::: Record extracts

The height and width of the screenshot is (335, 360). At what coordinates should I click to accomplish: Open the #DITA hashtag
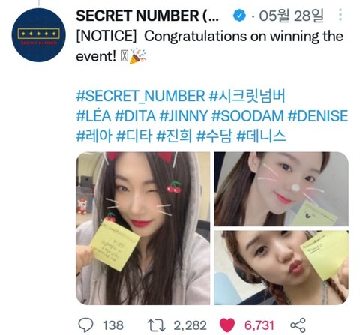135,116
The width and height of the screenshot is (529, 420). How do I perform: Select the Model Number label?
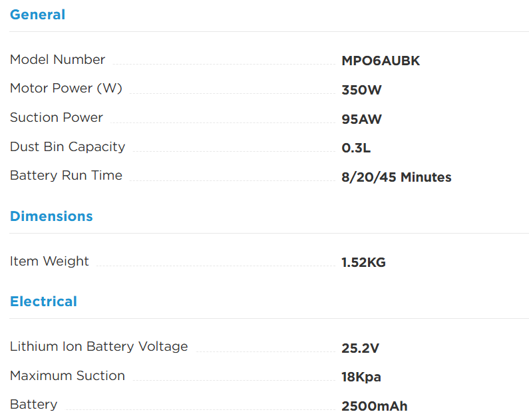pos(57,59)
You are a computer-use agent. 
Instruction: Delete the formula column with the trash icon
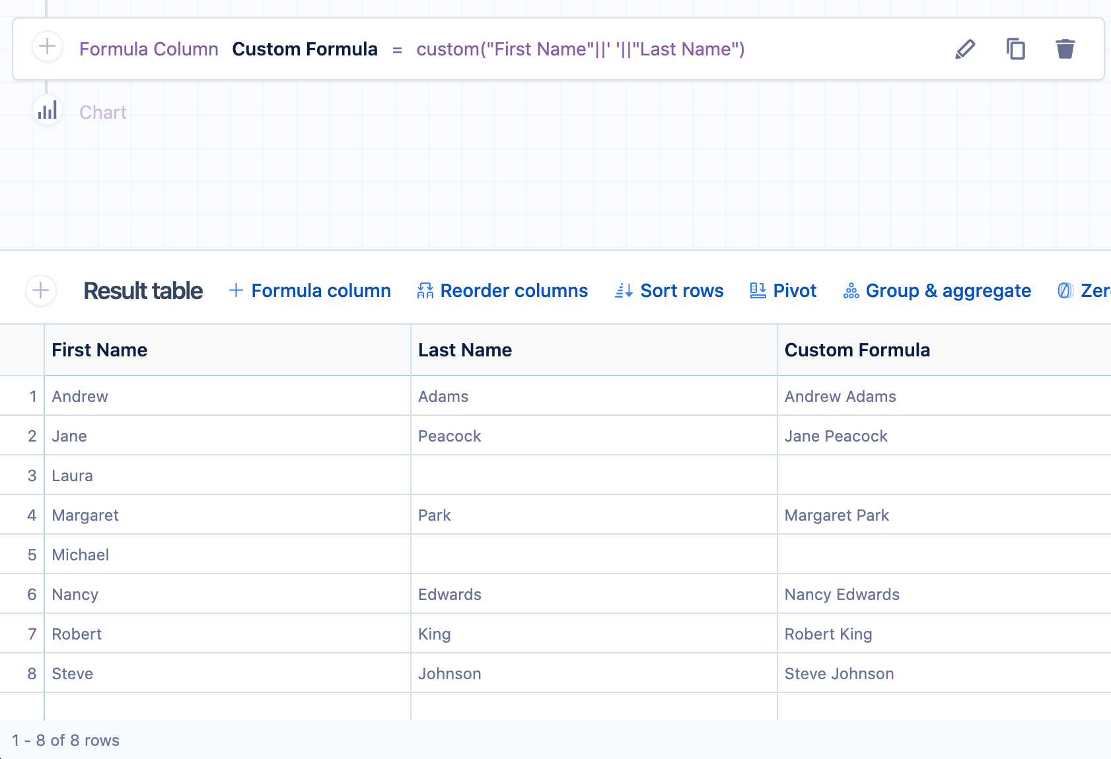point(1065,49)
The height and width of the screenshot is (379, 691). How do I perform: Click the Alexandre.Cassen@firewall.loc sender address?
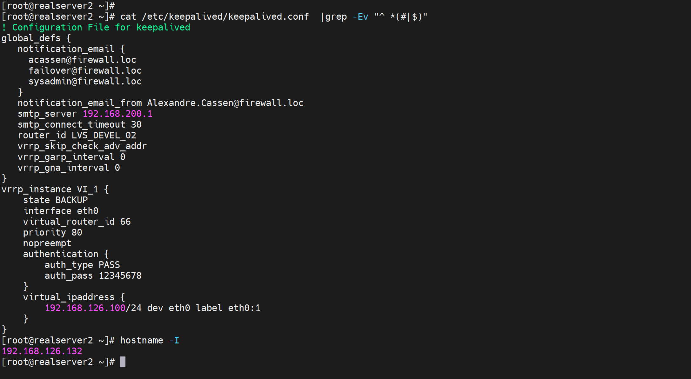[x=225, y=103]
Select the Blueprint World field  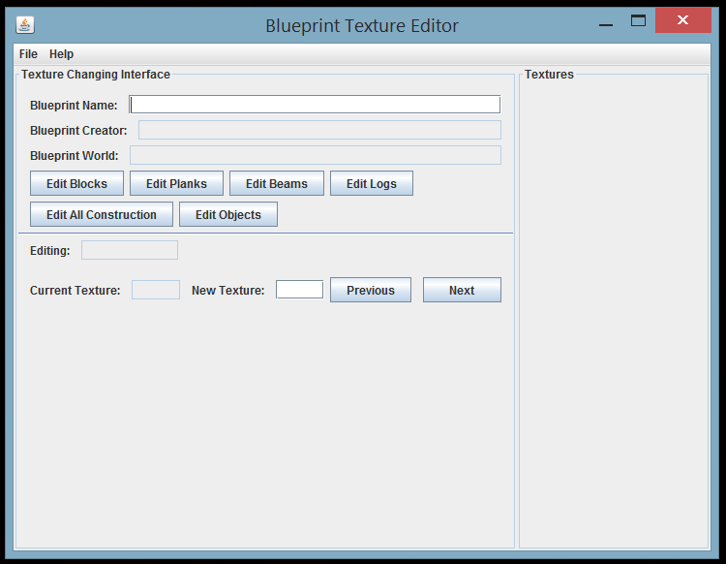coord(315,155)
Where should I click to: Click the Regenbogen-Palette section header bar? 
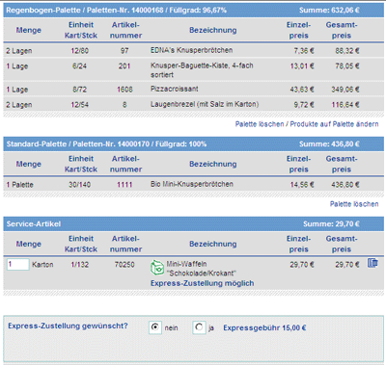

::::::

▶ _Problem requirements_: No pictures should appear in the copy, which holds exactly the lines from the first line of the data through the line with "You are a computer-use agent." and nothing else.

▶ _Answer to the exercise_:
The height and width of the screenshot is (335, 360). At what coordinates should I click to accomplish: Open the #DITA hashtag
135,116
The width and height of the screenshot is (529, 420). How do I perform: Select the Model Number label?
pos(57,59)
You are a computer-use agent. 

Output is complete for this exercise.